Despite its qualifiers, the Atlantic Charter was a clear vision of a postwar world that sought to expand positive economic activity, reduce armaments, and perhaps even eliminate international conflict. It was an outline within which Roosevelt pursued postwar institutions, such as the creation of the United Nations. While by the end of the war he came to believe that he could do little about Soviet military domination of Eastern Europe, he still believed that the tenets of the Atlantic Charter could create a better world of nation-states that pursued shared interests or at least discussed economic or territorial disputes before resorting immediately to force.

Similarly, nationalists in nonwestern parts of the world believed that the Atlantic Charter applied to their struggles for freedom against European colonizers who had dominated them for decades and in some cases for centuries. From India to Indonesia to Vietnam, nationalist leaders of all political stripes took the words of the charter at face value and often pointed out that the self-determination of eastern and central Europeans was their birthright as well. The language of self-determination contained in the document thus inspired leaders and people across the globe.

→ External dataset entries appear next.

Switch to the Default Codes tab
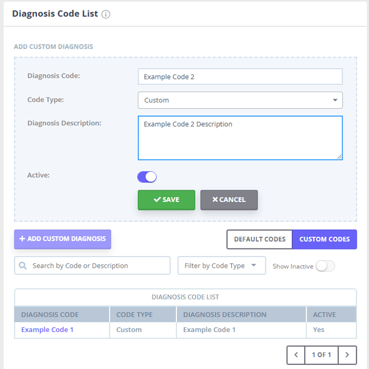The width and height of the screenshot is (369, 369). pos(260,239)
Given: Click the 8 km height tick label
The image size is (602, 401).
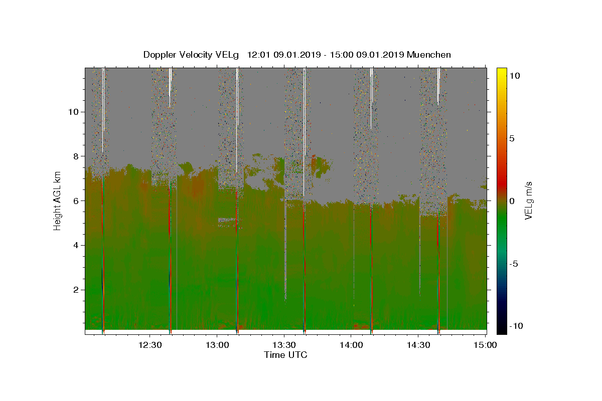Looking at the screenshot, I should tap(76, 156).
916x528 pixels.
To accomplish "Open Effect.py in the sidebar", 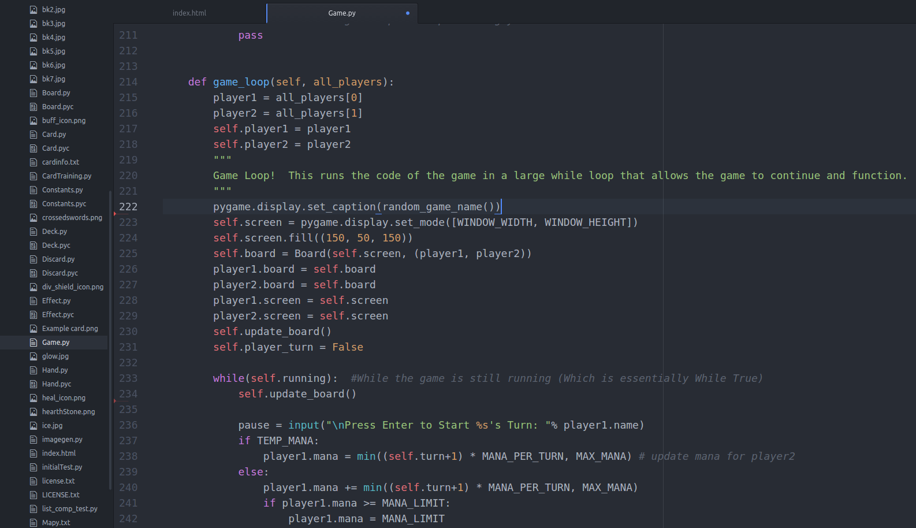I will (x=56, y=301).
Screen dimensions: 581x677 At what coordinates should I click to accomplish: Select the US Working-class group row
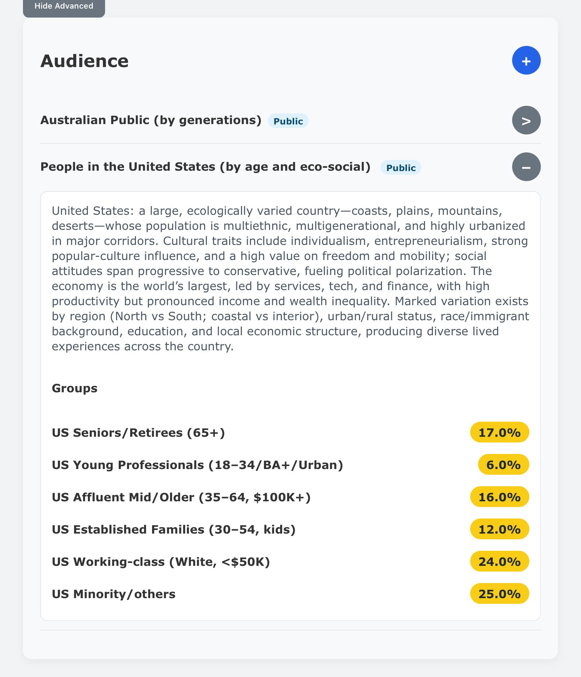coord(161,562)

Some historians, however, have noted that part of the language of the Atlantic Charter may have contributed to the onset of the Cold War division between east and west. First, even though the Soviet Union was still reeling from the initial German onslaught in the late summer of 1941 when the charter was issued, historian David Kennedy has noted that the document was designed in part “as a way of assuaging American anxieties that a war in alliance with Soviet Russia might contaminate democratic ideals.” Other historians, including Walter LaFeber, have noted that later in the war Roosevelt and subsequent American leaders believed if they acquiesced to Soviet control over half of Europe, it would “undermine American hopes for the triumph of the Atlantic Charter principles, thus destroying the chances for postwar peace and American prosperity,” the latter of which increasingly appeared to US officials to be based on an open international trading system that would prevent a drift back into economic depression. Whether for good or for ill, the principles outlined in the charter later helped stiffen the backs of US officials as they confronted an increasingly successful Red Army surge across Europe during the latter part of the war and made American leaders more likely to insist on the immorality of Soviet possession of much of eastern and central Europe.



Bibliography and Additional Reading

  • Brinkley, Douglas, and David R. Facey-Crowther, eds.The Atlantic Charter. New York: St. Martin’s, 1994. Print.
  • Kennedy, David M.Freedom from Fear: The American People in Depression and War, 1929–1945. New York: Oxford UP, 2005. Print.
  • LaFeber, Walter.America, Russia, and the Cold War, 1945–2002. 9th ed. Boston: McGraw-Hill, 2002. Print.
  • Wilson, Theodore A.The First Summit: Roosevelt and Churchill at Placentia Bay, 1941. 1969. Lawrence: UP of Kansas, 1991. Print.